*** Opening of PROVIDED RECORDS ***

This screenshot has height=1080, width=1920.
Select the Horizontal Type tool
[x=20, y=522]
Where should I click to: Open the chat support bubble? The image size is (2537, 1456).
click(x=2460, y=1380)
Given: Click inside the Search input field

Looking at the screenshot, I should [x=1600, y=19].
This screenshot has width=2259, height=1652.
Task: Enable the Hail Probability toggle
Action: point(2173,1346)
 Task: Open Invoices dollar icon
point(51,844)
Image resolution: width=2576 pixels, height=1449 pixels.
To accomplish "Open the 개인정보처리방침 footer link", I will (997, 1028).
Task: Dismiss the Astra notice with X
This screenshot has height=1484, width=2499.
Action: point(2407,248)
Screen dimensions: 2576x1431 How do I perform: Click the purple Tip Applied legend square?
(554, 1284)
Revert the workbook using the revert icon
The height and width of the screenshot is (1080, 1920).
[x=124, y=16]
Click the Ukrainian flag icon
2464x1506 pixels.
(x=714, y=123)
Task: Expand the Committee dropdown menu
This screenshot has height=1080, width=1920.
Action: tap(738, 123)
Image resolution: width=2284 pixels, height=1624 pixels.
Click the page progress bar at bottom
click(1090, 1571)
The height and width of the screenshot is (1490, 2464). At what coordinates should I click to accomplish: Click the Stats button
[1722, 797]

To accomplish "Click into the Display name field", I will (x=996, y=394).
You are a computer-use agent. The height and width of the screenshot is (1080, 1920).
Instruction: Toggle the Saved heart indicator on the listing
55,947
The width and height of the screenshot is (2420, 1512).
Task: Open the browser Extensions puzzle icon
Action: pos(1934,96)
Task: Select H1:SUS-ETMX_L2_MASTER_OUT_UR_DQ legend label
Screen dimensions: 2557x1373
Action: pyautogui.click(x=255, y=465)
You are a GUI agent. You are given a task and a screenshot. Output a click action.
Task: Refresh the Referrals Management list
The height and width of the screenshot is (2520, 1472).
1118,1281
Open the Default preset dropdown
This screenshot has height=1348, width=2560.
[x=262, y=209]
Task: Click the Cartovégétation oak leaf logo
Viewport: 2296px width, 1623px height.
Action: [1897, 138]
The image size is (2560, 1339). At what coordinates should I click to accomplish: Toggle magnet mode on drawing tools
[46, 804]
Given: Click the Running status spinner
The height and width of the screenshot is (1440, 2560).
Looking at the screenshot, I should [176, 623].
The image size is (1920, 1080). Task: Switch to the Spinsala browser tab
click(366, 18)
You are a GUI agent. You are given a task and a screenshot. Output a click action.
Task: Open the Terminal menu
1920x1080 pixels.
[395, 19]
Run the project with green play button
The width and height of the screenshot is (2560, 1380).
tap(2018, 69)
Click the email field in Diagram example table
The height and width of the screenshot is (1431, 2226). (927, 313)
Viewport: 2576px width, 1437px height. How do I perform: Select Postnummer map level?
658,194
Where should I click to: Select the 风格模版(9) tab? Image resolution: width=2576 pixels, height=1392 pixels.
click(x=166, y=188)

*** Close of PROVIDED RECORDS ***

WHAT TO PRODUCE ▸ Repeat what the records above say. Use their exact words.

RESULT OF THIS EXERCISE ▸
This screenshot has height=1080, width=1920.
Select the Horizontal Type tool
[x=20, y=522]
Where should I click to: Open the chat support bubble? The image size is (2537, 1456).
click(x=2460, y=1380)
Given: Click inside the Search input field

Looking at the screenshot, I should [x=1600, y=19].
This screenshot has width=2259, height=1652.
Task: Enable the Hail Probability toggle
Action: point(2173,1346)
 Task: Open Invoices dollar icon
point(51,844)
Image resolution: width=2576 pixels, height=1449 pixels.
To accomplish "Open the 개인정보처리방침 footer link", I will (997, 1028).
Task: Dismiss the Astra notice with X
This screenshot has height=1484, width=2499.
Action: point(2407,248)
Screen dimensions: 2576x1431 How do I perform: Click the purple Tip Applied legend square?
(554, 1284)
Revert the workbook using the revert icon
The height and width of the screenshot is (1080, 1920).
[x=124, y=16]
Click the Ukrainian flag icon
2464x1506 pixels.
(x=714, y=123)
Task: Expand the Committee dropdown menu
This screenshot has height=1080, width=1920.
Action: tap(738, 123)
Image resolution: width=2284 pixels, height=1624 pixels.
Click the page progress bar at bottom
click(1090, 1571)
The height and width of the screenshot is (1490, 2464). At what coordinates should I click to accomplish: Click the Stats button
[1722, 797]

To accomplish "Click into the Display name field", I will (x=996, y=394).
You are a computer-use agent. The height and width of the screenshot is (1080, 1920).
Instruction: Toggle the Saved heart indicator on the listing
55,947
The width and height of the screenshot is (2420, 1512).
Task: Open the browser Extensions puzzle icon
Action: pos(1934,96)
Task: Select H1:SUS-ETMX_L2_MASTER_OUT_UR_DQ legend label
Screen dimensions: 2557x1373
Action: pyautogui.click(x=255, y=465)
You are a GUI agent. You are given a task and a screenshot. Output a click action.
Task: Refresh the Referrals Management list
The height and width of the screenshot is (2520, 1472).
1118,1281
Open the Default preset dropdown
This screenshot has height=1348, width=2560.
[x=262, y=209]
Task: Click the Cartovégétation oak leaf logo
Viewport: 2296px width, 1623px height.
Action: [1897, 138]
The image size is (2560, 1339). At what coordinates should I click to accomplish: Toggle magnet mode on drawing tools
[46, 804]
Given: Click the Running status spinner
The height and width of the screenshot is (1440, 2560).
Looking at the screenshot, I should [176, 623].
The image size is (1920, 1080). Task: Switch to the Spinsala browser tab
click(366, 18)
You are a GUI agent. You are given a task and a screenshot. Output a click action.
Task: Open the Terminal menu
1920x1080 pixels.
[395, 19]
Run the project with green play button
The width and height of the screenshot is (2560, 1380).
tap(2018, 69)
Click the email field in Diagram example table
The height and width of the screenshot is (1431, 2226). (927, 313)
Viewport: 2576px width, 1437px height. How do I perform: Select Postnummer map level?
658,194
Where should I click to: Select the 风格模版(9) tab? Image resolution: width=2576 pixels, height=1392 pixels.
click(x=166, y=188)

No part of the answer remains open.